Submission Deadline for Next Year’s Annual Meeting. To be included in the Company’s 2008 proxy statement, shareholder nominations and proposals submitted for consideration at the 2008 annual meeting of shareholders must be received by the Company no later than December 31, 2007. Generally, the proxyholder(s) disclosed in the Company’s proxy statement shall have the discretionary authority to vote upon any shareholder proposal not included in the Company’s proxy materials.

Florence, South Carolina
April 30, 2007

27

 
FIRST RELIANCE BANCSHARES, INC.
PROXY
SOLICITED BY THE BOARD OF DIRECTORS
FOR THE ANNUAL MEETING OF SHAREHOLDERS
TO BE HELD ON MONDAY, JUNE 21, 2007

The undersigned hereby appoints Leonard A. Hoogenboom or F. R. Saunders, Jr., as proxies, each with the power to appoint his substitute, and hereby authorizes them or either of them to represent and to vote, as designated below, all of the Common Stock of First Reliance Bancshares, Inc. (the “Company”), which the undersigned would be entitled to vote if personally present at the Annual Meeting of Shareholders (the “Annual Meeting”) to be held on June 21, 2007 at the First Reliance Bank - Learning Center 2148 West Palmetto Street in Florence, South Carolina, and at any adjournments thereof, upon the proposal described in the accompanying Notice of the Annual Meeting and the Proxy Statement relating to the Annual Meeting, receipt of which are hereby acknowledged.
 
THE BOARD OF DIRECTORS RECOMMENDS THAT YOU VOTE FOR THE PROPOSAL.

Proposal:
To elect the four (4) persons listed below to serve as Class C Directors of the Company for a three-year term until the 2009 Annual Meeting of Shareholders and one (1) person listed below to serve as a Class A Director for a one-year term until the 2008 Annual Meeting of Shareholders, and until their successors have been elected and qualified:
 
Class C Director Nominees:
• A. Dale Porter     • John M. Jebaily     • C. Dale Lusk, MD     • A. Joe Willis
 
Class A Director Nominee:
• J. Munford Scott, Jr.
 
o FOR all nominees listed above
o WITHHOLD authority to vote
      (except as indicated below)
      for all nominees listed above

INSTRUCTION: To cast a vote opposing the election of at least one but less than all of the nominees listed above, mark “FOR” above, and write the name of the nominee(s) for whom you are casting an opposing vote in this space: ___________________________________.

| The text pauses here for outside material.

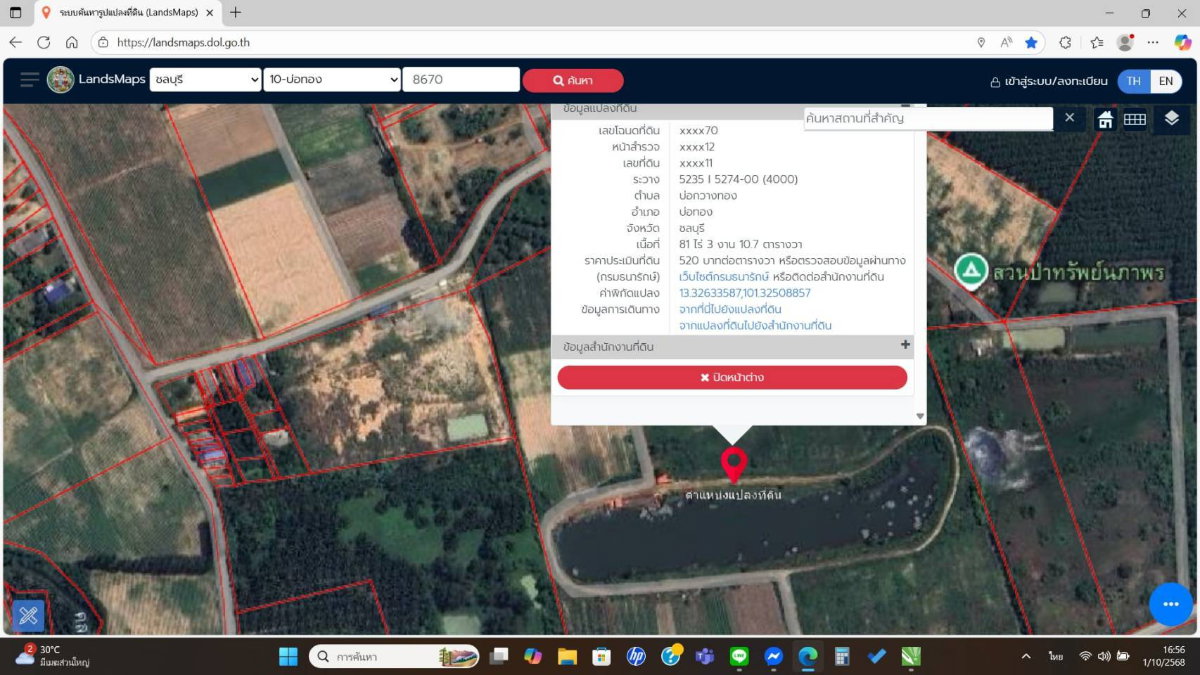Switch language to TH
Screen dimensions: 1200x675
tap(1134, 81)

This proxy when properly executed will be voted in the manner directed by the undersigned shareholder. If no direction to the contrary is indicated, it will be voted for the above proposals. Discretionary authority is hereby conferred as to all other matters which may come before the Annual Meeting.

   
 
Signature(s) of Shareholder(s)
[INSERT LABEL INFORMATION HERE]
 
 
Name(s) of Shareholders(s)
   
 
Date: ___________________________, 2007
 
(Be sure to date your Proxy)
 
Please mark, sign and date this Proxy, and return it in the enclosed pre-addressed envelope. No postage is necessary. If stock is held in the name of more than one person, all must sign. Signatures should correspond exactly with the name or names appearing on the stock certificate(s). When signing as attorney, executor, administrator, trustee or guardian, please give full title as such. If a corporation, please sign in full corporate name by president or other authorized officer. If a partnership, please sign in partnership name by authorized person.
(Please check the applicable box)
 
 
I WILL o     WILL NOT o     BE ATTENDING THE ANNUAL SHAREHOLDERS MEETING.